6. Räume, die zum Sondereigentum gehören, können abweichend von ihrem Bestimmungszweck nämlich nur dann anders genutzt werden, wenn die andersartige Nutzung nicht mehr stört oder beeinträchtigt als die bestimmungsgemäße. Nach der gebotenen typisierenden Betrachtungsweise stellt die Nutzung als Wohnung im festgestellten Umfang gegenüber einer solchen als Verkaufsladen oder Abstell- bzw. Hobbyraum gemäß der Zweckbestimmung eine intensivere und konfliktträchtigere Nutzung (vgl. hierzu allgemein Senat OLGR Frankfurt 2005, 58, und NZM 2006, 144) dar. Für diese Betrachtung ist der Gebrauch nach seiner Art und Durchführung zu konkretisieren und auf die örtlichen (Umfeld, Lage im Gebäude) und zeitlichen (etwa Öffnungszeiten) Verhältnisse zu beziehen.

**AUFGABENSTELLUNG**
Unter welcher Bedingung dürfen Räume des Sondereigentums laut dem extrahierten Text abweichend von ihrem Bestimmungszweck genutzt werden? Stütze dich dabei nur auf den extrahierten Text.

**Datensätze zur Zielposition**
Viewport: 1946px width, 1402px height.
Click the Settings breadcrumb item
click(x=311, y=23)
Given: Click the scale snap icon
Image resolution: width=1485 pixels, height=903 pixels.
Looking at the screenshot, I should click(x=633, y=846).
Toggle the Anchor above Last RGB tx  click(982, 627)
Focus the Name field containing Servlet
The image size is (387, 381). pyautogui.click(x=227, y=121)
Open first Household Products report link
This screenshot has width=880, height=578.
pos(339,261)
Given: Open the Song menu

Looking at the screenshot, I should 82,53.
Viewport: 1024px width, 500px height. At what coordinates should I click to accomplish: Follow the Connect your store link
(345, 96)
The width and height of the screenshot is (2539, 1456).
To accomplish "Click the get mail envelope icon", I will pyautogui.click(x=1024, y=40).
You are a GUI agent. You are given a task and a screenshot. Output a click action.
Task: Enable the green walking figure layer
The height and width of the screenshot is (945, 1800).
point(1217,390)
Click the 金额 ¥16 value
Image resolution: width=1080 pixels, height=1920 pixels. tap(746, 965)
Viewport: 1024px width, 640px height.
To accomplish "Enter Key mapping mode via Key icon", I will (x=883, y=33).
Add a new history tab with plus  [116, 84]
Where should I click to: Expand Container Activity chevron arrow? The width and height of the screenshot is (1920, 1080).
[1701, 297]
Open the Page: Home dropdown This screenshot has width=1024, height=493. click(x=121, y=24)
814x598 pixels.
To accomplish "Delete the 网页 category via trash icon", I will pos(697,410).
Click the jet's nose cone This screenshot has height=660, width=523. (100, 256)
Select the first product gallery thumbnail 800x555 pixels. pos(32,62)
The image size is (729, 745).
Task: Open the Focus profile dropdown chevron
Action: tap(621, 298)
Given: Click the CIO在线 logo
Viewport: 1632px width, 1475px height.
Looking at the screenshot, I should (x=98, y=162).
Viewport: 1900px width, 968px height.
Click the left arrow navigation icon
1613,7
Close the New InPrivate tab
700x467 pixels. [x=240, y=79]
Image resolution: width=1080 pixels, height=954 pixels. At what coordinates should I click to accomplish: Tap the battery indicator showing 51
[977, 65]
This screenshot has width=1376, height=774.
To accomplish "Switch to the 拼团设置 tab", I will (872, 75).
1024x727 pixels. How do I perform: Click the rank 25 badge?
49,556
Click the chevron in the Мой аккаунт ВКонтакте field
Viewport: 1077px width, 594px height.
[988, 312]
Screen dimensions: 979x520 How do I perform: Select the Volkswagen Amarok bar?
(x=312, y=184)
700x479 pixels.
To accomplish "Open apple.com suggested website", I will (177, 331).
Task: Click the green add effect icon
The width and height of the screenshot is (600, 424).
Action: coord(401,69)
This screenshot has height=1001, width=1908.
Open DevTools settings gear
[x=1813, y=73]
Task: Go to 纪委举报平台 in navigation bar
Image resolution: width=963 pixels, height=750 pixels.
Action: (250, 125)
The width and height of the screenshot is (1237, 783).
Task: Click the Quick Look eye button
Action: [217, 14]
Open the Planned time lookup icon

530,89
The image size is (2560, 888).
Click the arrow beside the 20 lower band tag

**LÖSUNG**
Nur wenn die andersartige Nutzung nicht mehr stört oder beeinträchtigt als die bestimmungsgemäße.